Kau tarik lengan kecilku
“Peluk! Peluk aku, aku ingin merasakan hangat dari tubuhmu. Tubuh banyak menyerap panas hari akan menghatkanku”
Oh, tubuhku yang kurus
Tulang² rusuk yang mencolok
Tenggelam di tubuhmu yang padat berisi
Terimalah tubuh itu dengan lengan terbuka: agar kau tahu kehidupan ada padanya.

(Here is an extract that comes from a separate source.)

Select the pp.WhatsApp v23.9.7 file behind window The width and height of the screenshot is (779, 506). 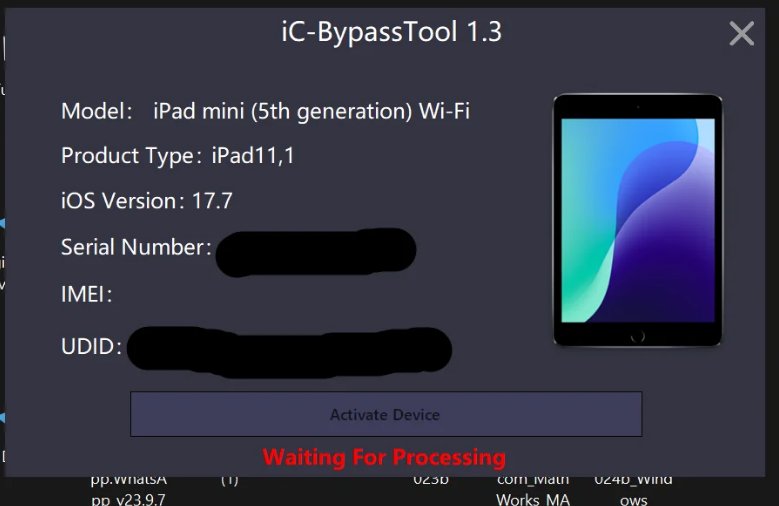point(129,491)
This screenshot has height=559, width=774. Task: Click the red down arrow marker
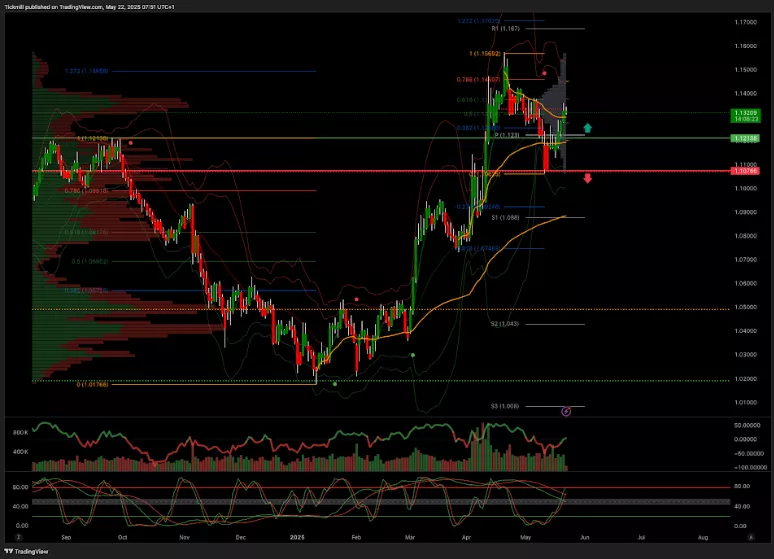click(588, 178)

Ciumlah bau masam keringat darinya
Agar kau tahu betapa ia tangguh menghantam bebatuan di jalanan
Usaplah tulang belulang di bagian²nya: agar kau merasakan betapa kuatnya ia berkelahi dengan waktu
Malam telah tua
Kita adalah makhluk yang paling bahagia dengan apa adanya
Malang, 22 November 2018.
Tertulis menjelang tidur.
Aku dan Mereka
Dari jendela aku tengadah
Senja ambruk di antara rimbun beton kota
Satu persatu lampu nyala
Siluet yang sempurna
Terang cahaya kota meretas langit tak berwarna:
Di tempat ini, langit tak penah melahirkan purnama
Manusia yang membuatnya.
Tapi, Kota?
Bukan lah pijar purnama yang penuh makna
Rupa yang sempurna dalam tiap² putaran waktu di masing² bulan.
Kota menempa manusia menjadi hewan pembunuh paling dingin
Membunuh sesama di antaranya
Kota memberikan manusia senjata pembunuh paling ampuh daripada bom atom dan nuklir.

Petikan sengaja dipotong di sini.